■ Direction ■
Rewrite the material from the line containing "Click the bzzz_prop_chip_b.ydr file icon" through the line containing "Looking at the screenshot, I should (x=132, y=268).", inclusive, substituting "Directive" for "Instruction" and leaving everything else unchanged.

Stored items
◆ ◆ ◆ ◆ ◆

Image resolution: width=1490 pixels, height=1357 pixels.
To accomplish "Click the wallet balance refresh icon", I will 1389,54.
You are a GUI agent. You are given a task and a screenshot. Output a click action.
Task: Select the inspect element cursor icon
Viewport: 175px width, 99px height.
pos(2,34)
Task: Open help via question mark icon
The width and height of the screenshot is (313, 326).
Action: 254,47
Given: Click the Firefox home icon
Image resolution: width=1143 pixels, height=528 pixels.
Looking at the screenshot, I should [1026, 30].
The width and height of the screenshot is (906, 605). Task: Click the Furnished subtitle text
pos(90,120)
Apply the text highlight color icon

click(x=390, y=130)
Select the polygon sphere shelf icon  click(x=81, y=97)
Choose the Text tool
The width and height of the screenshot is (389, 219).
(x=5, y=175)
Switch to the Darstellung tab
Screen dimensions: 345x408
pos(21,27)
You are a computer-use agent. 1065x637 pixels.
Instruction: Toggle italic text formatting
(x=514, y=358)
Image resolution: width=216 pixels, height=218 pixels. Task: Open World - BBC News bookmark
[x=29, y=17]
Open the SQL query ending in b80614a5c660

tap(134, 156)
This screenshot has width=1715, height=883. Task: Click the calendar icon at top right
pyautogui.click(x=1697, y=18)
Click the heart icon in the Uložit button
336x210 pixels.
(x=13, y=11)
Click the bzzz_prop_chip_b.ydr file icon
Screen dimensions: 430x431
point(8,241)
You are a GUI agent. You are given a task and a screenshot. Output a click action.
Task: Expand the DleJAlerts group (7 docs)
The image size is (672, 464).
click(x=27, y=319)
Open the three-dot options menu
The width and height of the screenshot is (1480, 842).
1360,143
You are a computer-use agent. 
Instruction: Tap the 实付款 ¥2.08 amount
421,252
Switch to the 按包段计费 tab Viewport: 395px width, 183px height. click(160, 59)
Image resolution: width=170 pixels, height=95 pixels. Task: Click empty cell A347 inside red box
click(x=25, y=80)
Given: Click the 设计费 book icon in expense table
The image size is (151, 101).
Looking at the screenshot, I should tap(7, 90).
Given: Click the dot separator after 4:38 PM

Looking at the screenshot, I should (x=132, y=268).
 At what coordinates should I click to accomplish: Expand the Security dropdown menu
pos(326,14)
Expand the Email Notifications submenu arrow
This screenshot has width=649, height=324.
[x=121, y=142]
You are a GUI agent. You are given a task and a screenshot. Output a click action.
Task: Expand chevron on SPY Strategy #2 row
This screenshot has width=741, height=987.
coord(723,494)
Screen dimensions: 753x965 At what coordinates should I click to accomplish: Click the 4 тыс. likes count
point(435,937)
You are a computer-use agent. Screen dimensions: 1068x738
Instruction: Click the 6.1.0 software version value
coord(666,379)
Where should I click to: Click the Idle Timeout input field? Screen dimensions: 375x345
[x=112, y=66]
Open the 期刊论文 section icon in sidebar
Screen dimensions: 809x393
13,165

◆ ◆ ◆ ◆ ◆

■ Reply ■
Click the bzzz_prop_chip_b.ydr file icon
Screen dimensions: 430x431
point(8,241)
You are a GUI agent. You are given a task and a screenshot. Output a click action.
Task: Expand the DleJAlerts group (7 docs)
The image size is (672, 464).
click(x=27, y=319)
Open the three-dot options menu
The width and height of the screenshot is (1480, 842).
1360,143
You are a computer-use agent. 
Directive: Tap the 实付款 ¥2.08 amount
421,252
Switch to the 按包段计费 tab Viewport: 395px width, 183px height. click(160, 59)
Image resolution: width=170 pixels, height=95 pixels. Task: Click empty cell A347 inside red box
click(x=25, y=80)
Given: Click the 设计费 book icon in expense table
The image size is (151, 101).
Looking at the screenshot, I should tap(7, 90).
Given: Click the dot separator after 4:38 PM

Looking at the screenshot, I should (x=132, y=268).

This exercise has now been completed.